**TEXT PROVIDED:**
>>>>>
Original issue reported on code.google.com by g.maxia on 6 Dec 2014 at 3:06

GoogleCodeExporter commented 8 years ago
Great test.  This could be a problem within Hadoop itself, since the replicator 
deposited the value correctly in th staging table.  What happens if you insert 
such a value directly into hive and then select it back?  Ideally you should 
select using a key as this will force map/reduce and run the date through the 
full process we are using to generate materialized views.  

(It is possible Hadoop has some of the exact time time issues we have been 
correcting the replicator.)

Original comment by robert.h...@continuent.com on 6 Dec 2014 at 4:31

GoogleCodeExporter commented 8 years ago
This is an issue with Hive re-interpreting the timestamp value during the 
map/reduce process.
<<<<<
**SET PROBLEM A:**
Do the following statements agree with the Hive timestamp thread? Answer yes or no for each, and quote the words of the thread that decide it: (i) The replicator placed the value correctly in the staging table. (ii) Selecting by a key is recommended because it avoids map/reduce. (iii) The final comment attributes the issue to Hive re-interpreting the timestamp value during map/reduce.
**SET PROBLEM B:**
Rewrite the Hive timestamp thread from "Original issue reported" up to and including "correcting the replicator.)", substituting "intermediate table" for "staging table".
**SET PROBLEM C:**
Extend the Hive timestamp thread beyond its final comment.

**MATERIAL PROVIDED:**
>>>>>
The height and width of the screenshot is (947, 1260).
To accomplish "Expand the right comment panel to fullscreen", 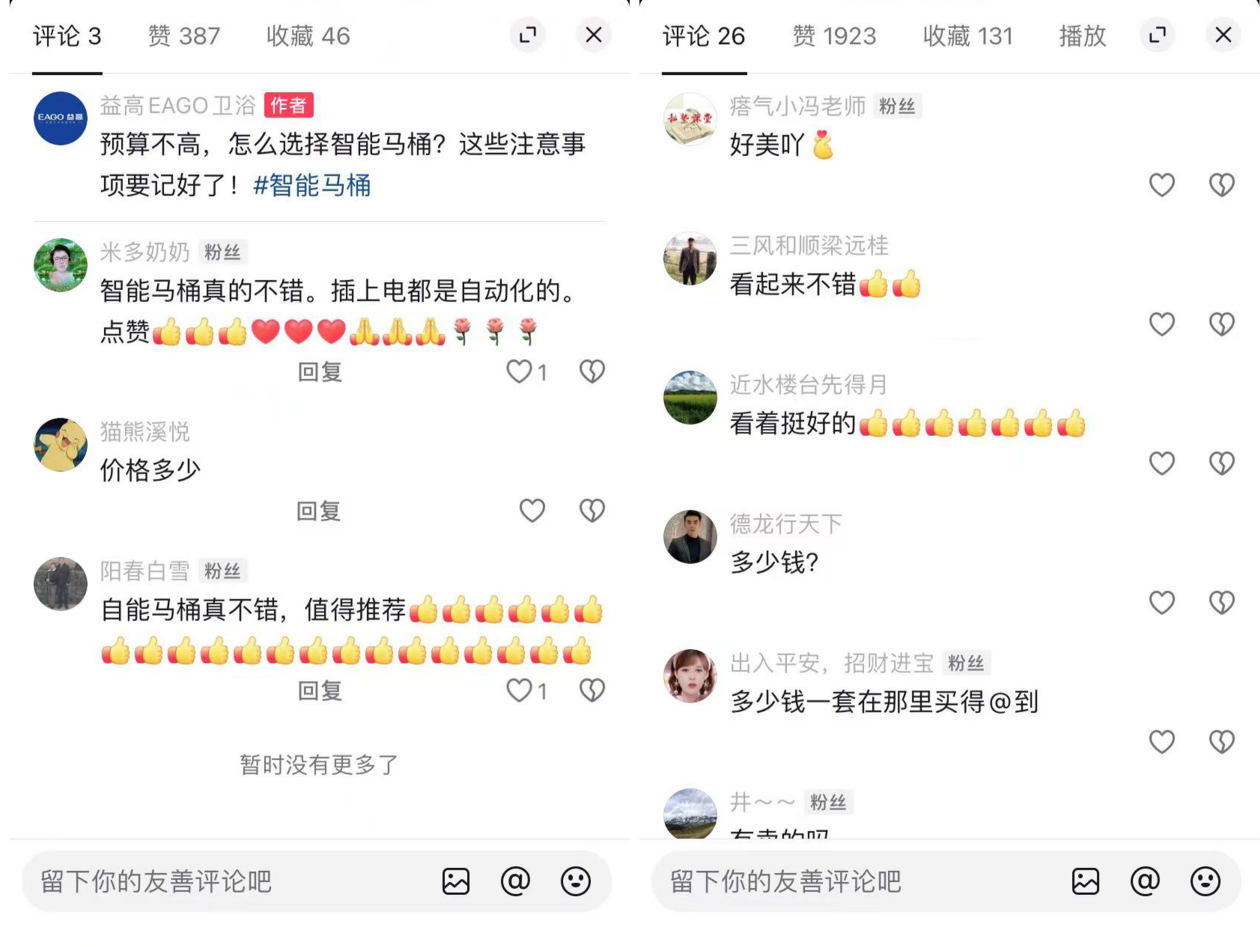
<<<<<
**WRITTEN RESPONSE A:**
(i) Yes: "the replicator deposited the value correctly"
(ii) No: "select using a key as this will force map/reduce"
(iii) Yes: "This is an issue with Hive re-interpreting the timestamp value during the map/reduce process."

**WRITTEN RESPONSE B:**
Original issue reported on code.google.com by g.maxia on 6 Dec 2014 at 3:06

GoogleCodeExporter commented 8 years ago
Great test.  This could be a problem within Hadoop itself, since the replicator 
deposited the value correctly in th intermediate table.  What happens if you insert 
such a value directly into hive and then select it back?  Ideally you should 
select using a key as this will force map/reduce and run the date through the 
full process we are using to generate materialized views.  

(It is possible Hadoop has some of the exact time time issues we have been 
correcting the replicator.)

**WRITTEN RESPONSE C:**
During Map/Reduce we effectively do an INSERT INTO ... SELECT FROM

With Hive, that means we interpret the table data according to the set 
datatype, then insert the interpreted value back into the new table. 

The easiest change is to alter our velocity templates used by dllscan and set 
TIMESTAMP to be treated as STRING types. This will prevent the interpretation. 

Longer term, we should change the map/reduce to explicitly interpret TIMESTAMP 
values as strings (which side-steps the interpretation), but this needs to be 
considered alongside any changes we make to the supported target databases in 
Hadoop; HBase and Impala probably do not suffer the same problems.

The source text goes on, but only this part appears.